If the first two tenets are locality and diversity, the third is the embrace of pleasure. Activism is often tiring, dispiriting, and depressing. Positive and creative approaches are necessary. Anti-violence activists are emboldened by art, literature, poetry, film, performance theatre, and music. Poets, artists, satirists, filmmakers, and musicians have always played significant roles in resisting the ‘warification’ of our society. They have always been central to equality movements. This was why I started this blog with the poetry of Wanda Coleman, who eloquently evokes the suffering of the unnamed Black victim of multiple assaults.

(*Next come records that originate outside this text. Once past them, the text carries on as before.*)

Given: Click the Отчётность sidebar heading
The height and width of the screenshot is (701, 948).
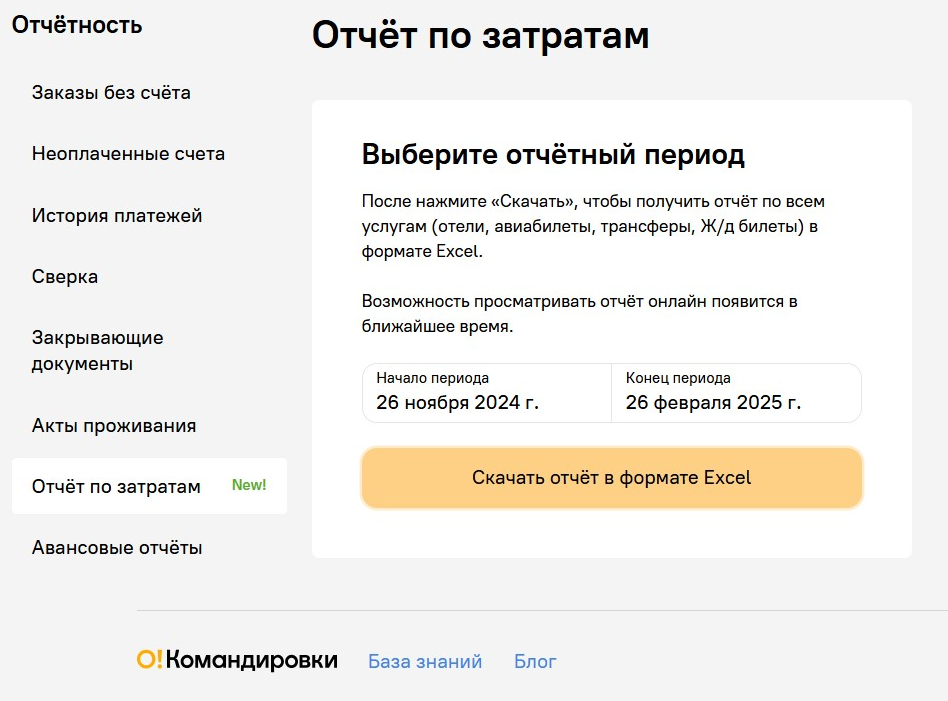Looking at the screenshot, I should click(x=77, y=25).
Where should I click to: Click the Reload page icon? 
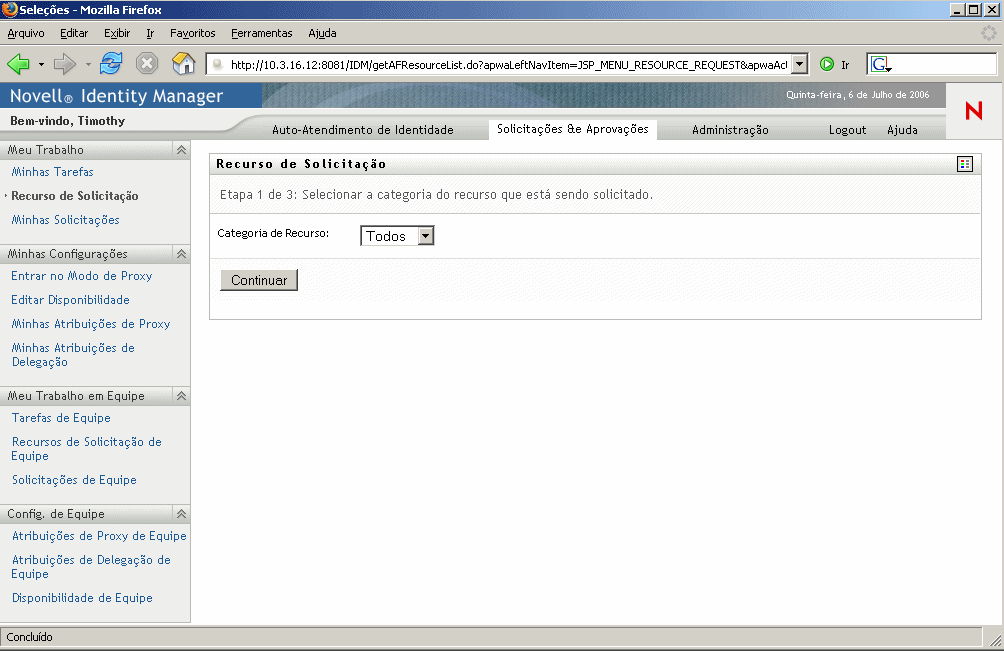[110, 64]
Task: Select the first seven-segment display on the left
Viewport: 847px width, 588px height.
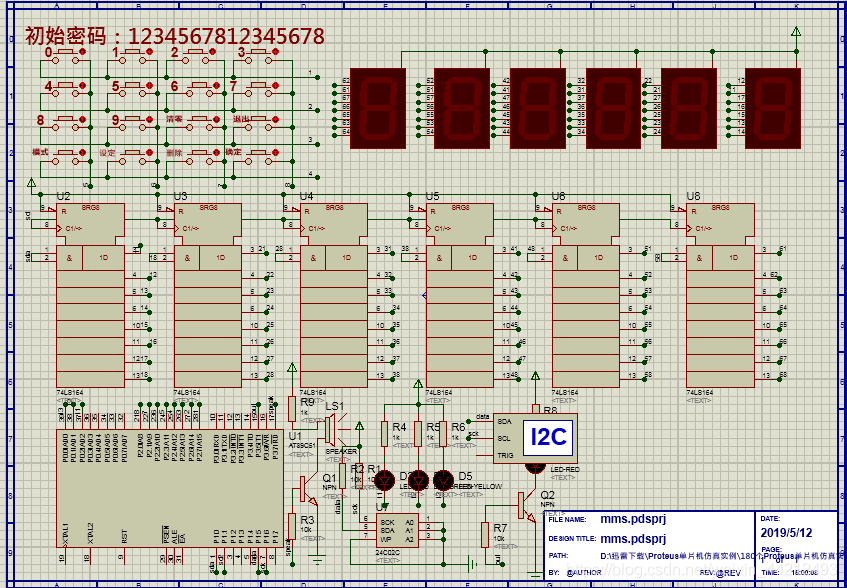Action: click(377, 106)
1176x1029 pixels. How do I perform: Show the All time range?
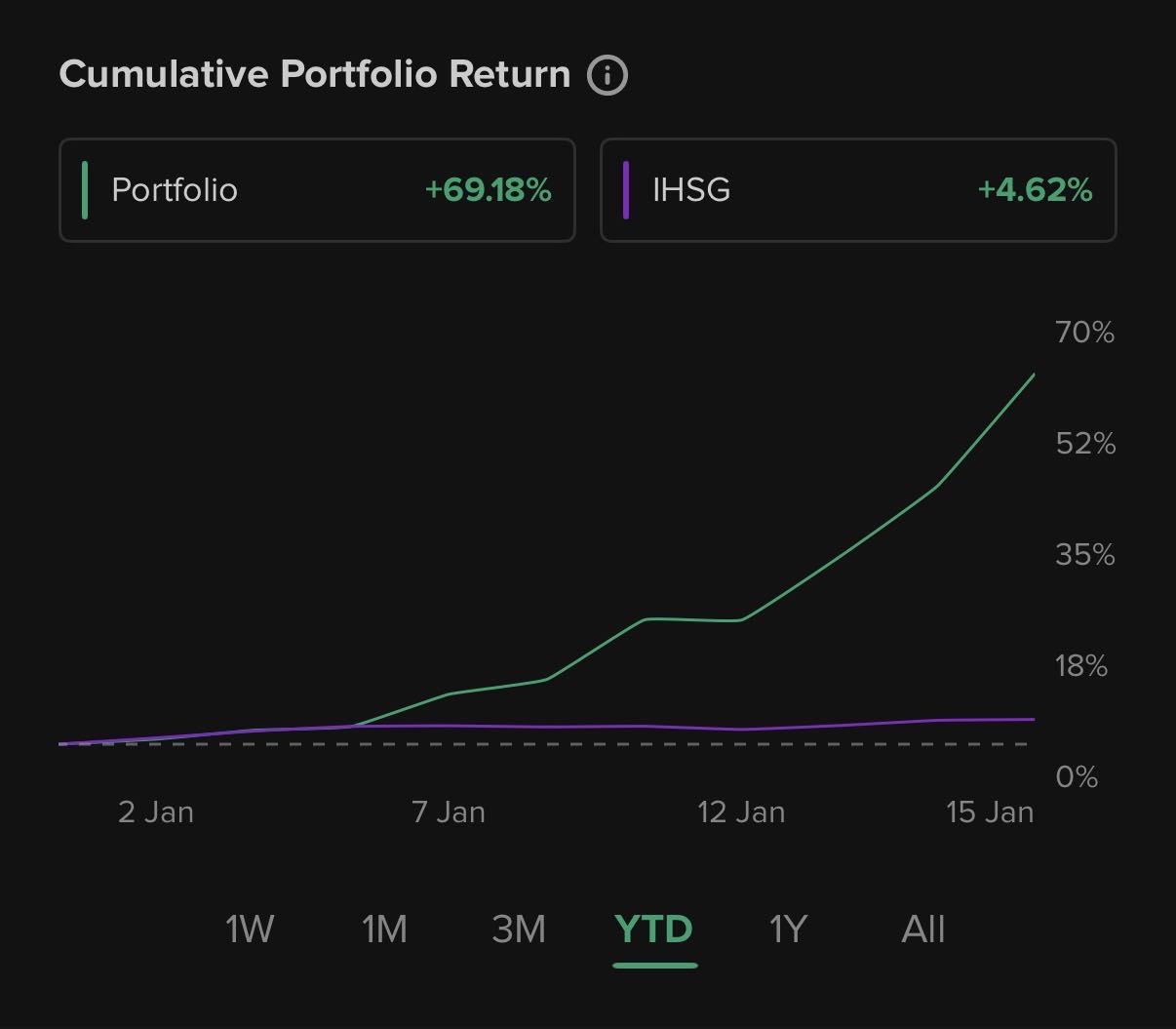pos(923,930)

The poet Adrienne Rich has also reflected on the importance of all forms of artistic expression, not as ‘a privileged and sequestered rendering of human suffering’ but as a form of ‘resistance, which totalising systems want to quell’. She insisted that art and literature are capable of ‘reaching into us for what is still passionate, still unintimidated, still unquenched’. The former British Prime Minister Margaret Thatcher famously coined the phrase ‘There is no alternative’ to her neoliberal policies, which earned her the nickname ‘TINA’. However, Rich argued, the ‘imagination’s roads open before us, giving the lie to that brutal dictum, “There is no alternative”.’ Rich maintained that when ‘poetry lays its hand on our shoulders we are, to an almost physical degree, touched and moved’.

 

Finally, there is the body. To make a permanent difference, individual resisters need to join with other resisters. Anti-militarist protest movements and anti-rape movements date back to classical times but are particularly powerful today. In Philosophy and Resistance in the Crisis (2013), legal philosopher Costas Douzinas insists that ‘Ours is the age of resistance. The possibility of radical change has been firmly placed on the historical agenda’. If this is to become true, one central task is to reaffirm our right to engage in the public sphere. If we are to create worlds free of the cruelty inflicted by racist ideologies, militarism, and sexism, we will need to harness the political, economic, and cultural labour of allprogressive groups. Every community has a wealth of knowledge that can be used to address their particular needs and desires for a rape-free world. The rich tapestries of public and private resistance that are open to us are inspiring. They are hope-inducing.